Jeong, best known for his role as comic gangster Leslie Chow in ‘The Hangover’ trilogy, and as Ben Chang and himself in the television series ‘Community’ and ‘Dr. Ken’, respectively, is a doctor, specialised in internal medicine. He gave up, rather pressed the pause button on his medical profession, to give vent to his passion for acting and comedy. Recalling those early days, he’d said: “During the day, I was a doctor. At night, you know, I was a comic. And it was really just to let off some steam. It just became my golf, you know, in many ways. Most doctors have golf as a hobby. Mine was doing comedy.”
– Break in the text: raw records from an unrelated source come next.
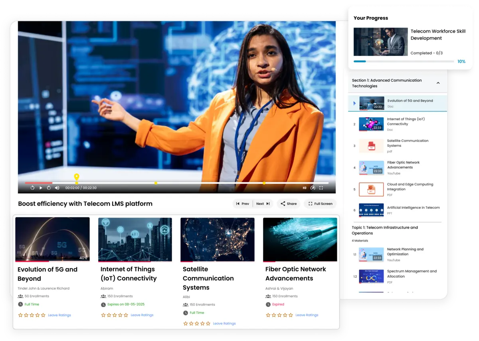The width and height of the screenshot is (479, 341).
Task: Rate Fiber Optic Network Advancements with first star
Action: pos(268,315)
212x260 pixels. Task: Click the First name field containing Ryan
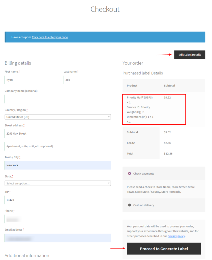(x=31, y=80)
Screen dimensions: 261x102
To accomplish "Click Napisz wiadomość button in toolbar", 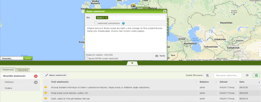I will 55,75.
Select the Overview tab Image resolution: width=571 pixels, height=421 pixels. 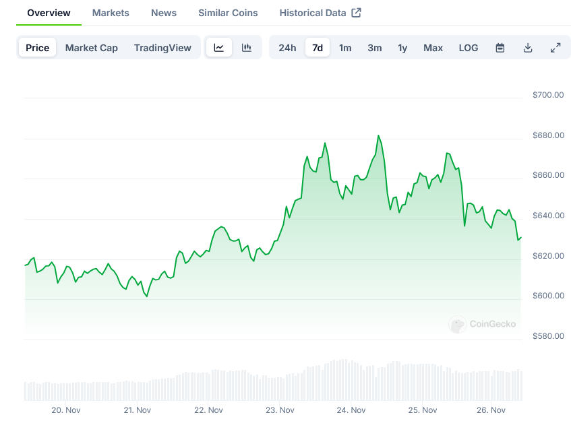pos(49,13)
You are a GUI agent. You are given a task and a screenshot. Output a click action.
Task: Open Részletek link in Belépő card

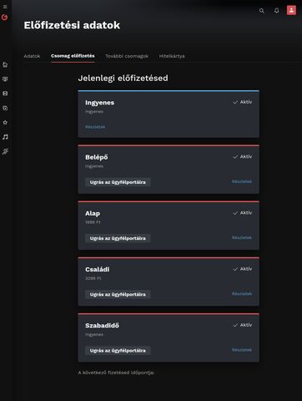[x=242, y=181]
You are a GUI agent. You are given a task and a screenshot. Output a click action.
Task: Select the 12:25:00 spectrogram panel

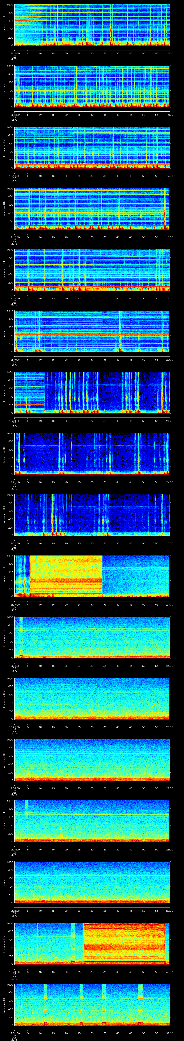click(92, 699)
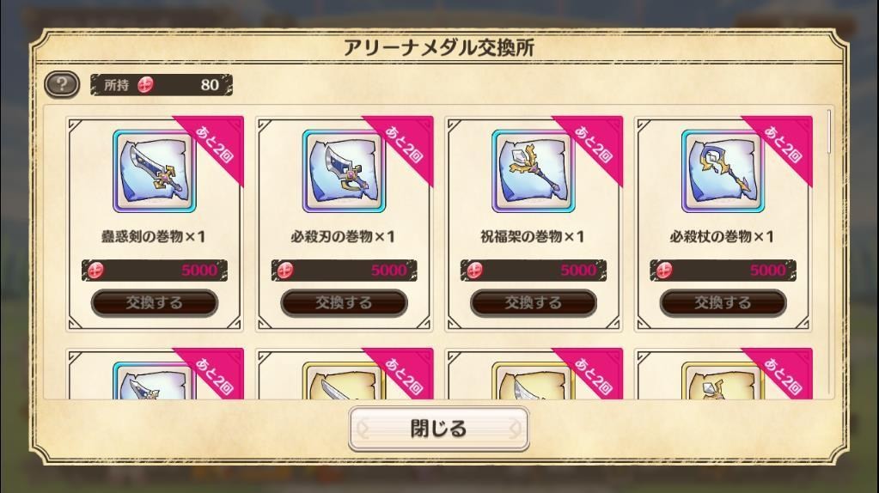Click 交換する for 祝福架の巻物
879x493 pixels.
point(534,303)
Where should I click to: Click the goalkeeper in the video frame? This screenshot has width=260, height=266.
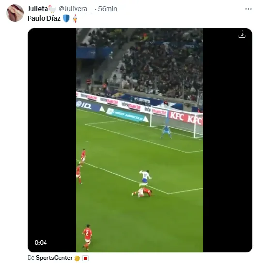(x=166, y=132)
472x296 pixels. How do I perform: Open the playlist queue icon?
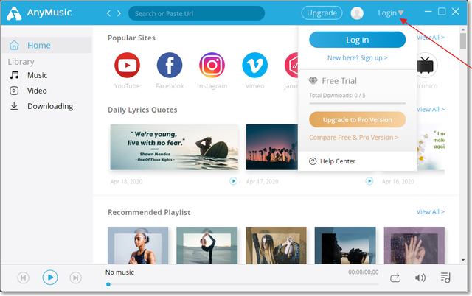[x=445, y=278]
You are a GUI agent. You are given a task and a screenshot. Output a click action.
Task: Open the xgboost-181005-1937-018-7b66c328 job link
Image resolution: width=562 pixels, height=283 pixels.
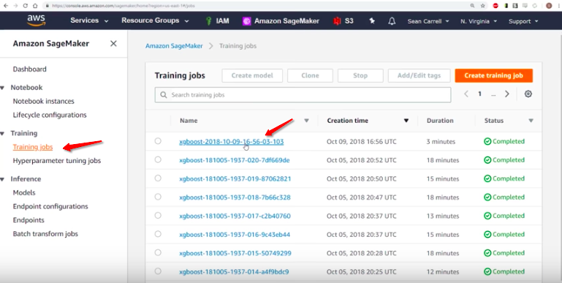pos(235,197)
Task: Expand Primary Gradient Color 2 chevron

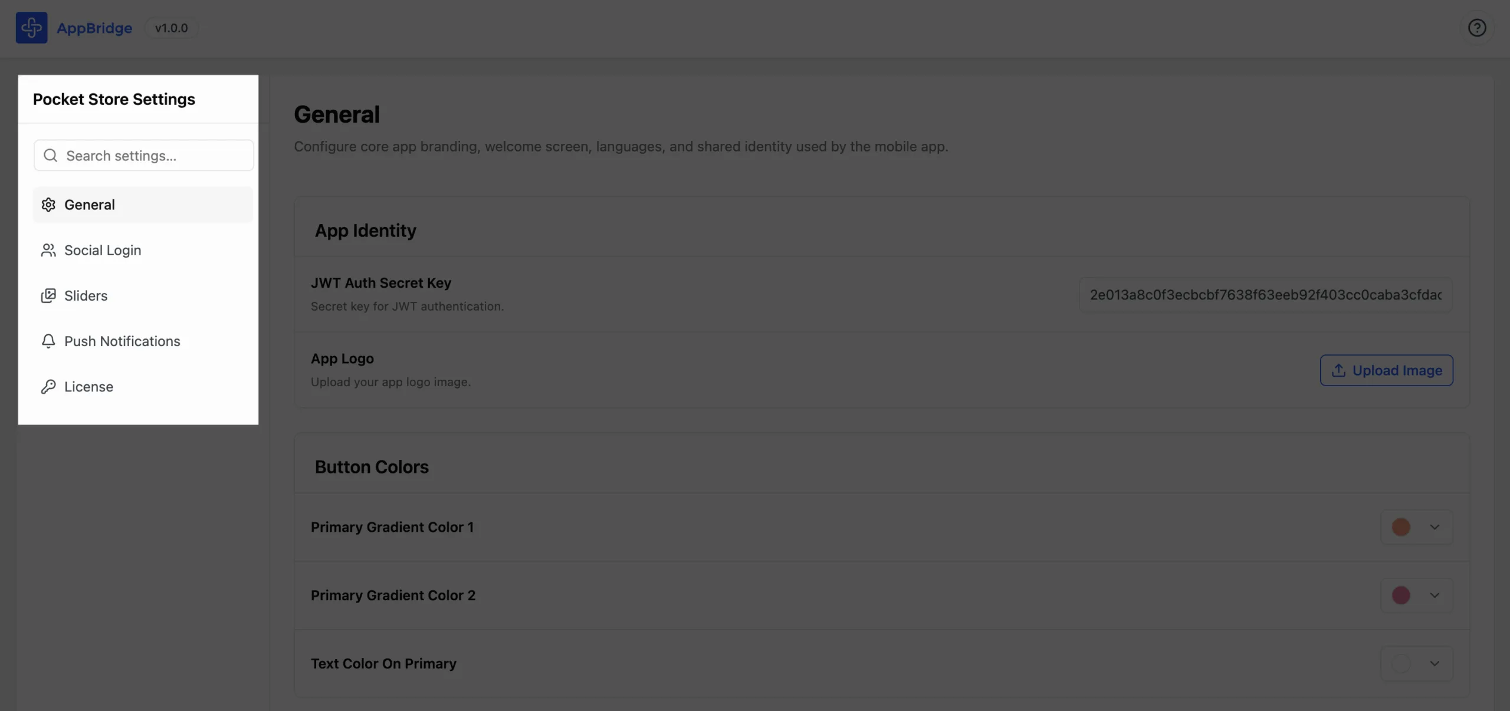Action: pos(1435,595)
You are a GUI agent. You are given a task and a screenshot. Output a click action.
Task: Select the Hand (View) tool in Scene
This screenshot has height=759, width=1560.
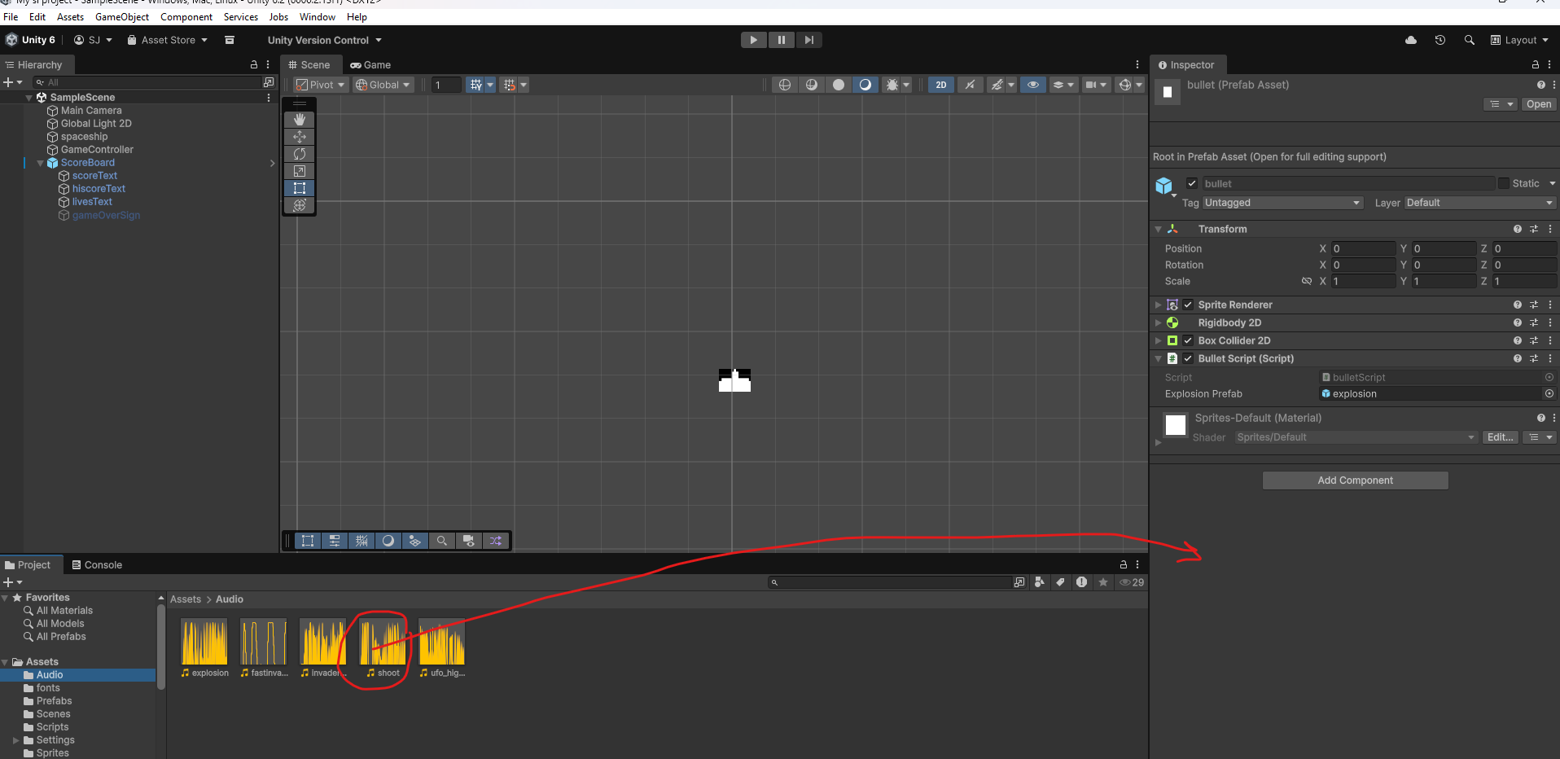[x=300, y=120]
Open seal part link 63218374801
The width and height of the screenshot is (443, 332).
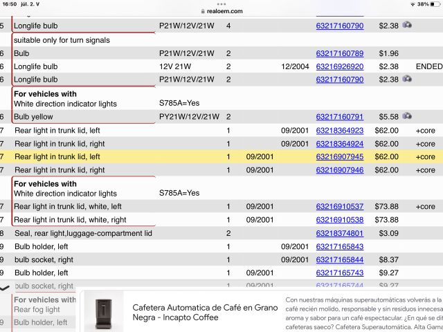click(339, 234)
But he wouldn’t let it be known that he was moonlighting as a comedian, as he was completely serious as a doctor. “I would bark orders to my nurses. I was hard-core. I wanted to make sure I did my job right. I was perfectly trained to be a physician.” That was until his first appearances on BET ComicView. Things changed altogether for the doctor…
Born Kendrick Kang-Joh Jeong, on July 13, 1969, in Detroit, to South Korean immigrants, he attended Walter Hines Page High School, where he was a part of the Quiz Bowl team and played violin in the orchestra. He graduated from Duke University in 1990 and obtained his M.D. from the University of North Carolina. It was during his internal medicine residency in New Orleans that he initiated his journey as a stand-up comedian. In 1995, he won the Big Easy Laff-Off, and the judges, NBC president Brandon Tartikoff and The Improv founder Budd Friedman, urged him to move to Los Angeles to strengthen his passion for comedy. And he did. He moved to Los Angeles and continued practicing as a physician, while performing regularly at The Improv and Laugh Factory comedy clubs.
It was, in many ways, his wife, also a physician, who prodded him towards a full time acting career. Tran Ho, a Vietnamese American and a breast cancer survivor, encouraged him to quit his job as a physician and pursue acting full-time. Talking about those days, Jeong told an entertainment magazine, “I had just finished filming Knocked Up, and it was life-changing. But I didn’t have the courage to go for it until she persuaded me. Medicine is a hard-won skill, and acting can be a fickle profession, so I tried to be realistic. Now, I’m a spoiled actor. I get weekends off and hiatus weeks — time I never got as a doctor.”
Jeong made his film debut in Judd Apatow’s Knocked Up as Dr. Kuni, following which he made a complete transition from medicine to acting. It was his role as Mr. Chow in The Hangover that turned him into a true Hollywood star. As he puts it, “The Hangover changed my life from black-and-white to Technicolor.”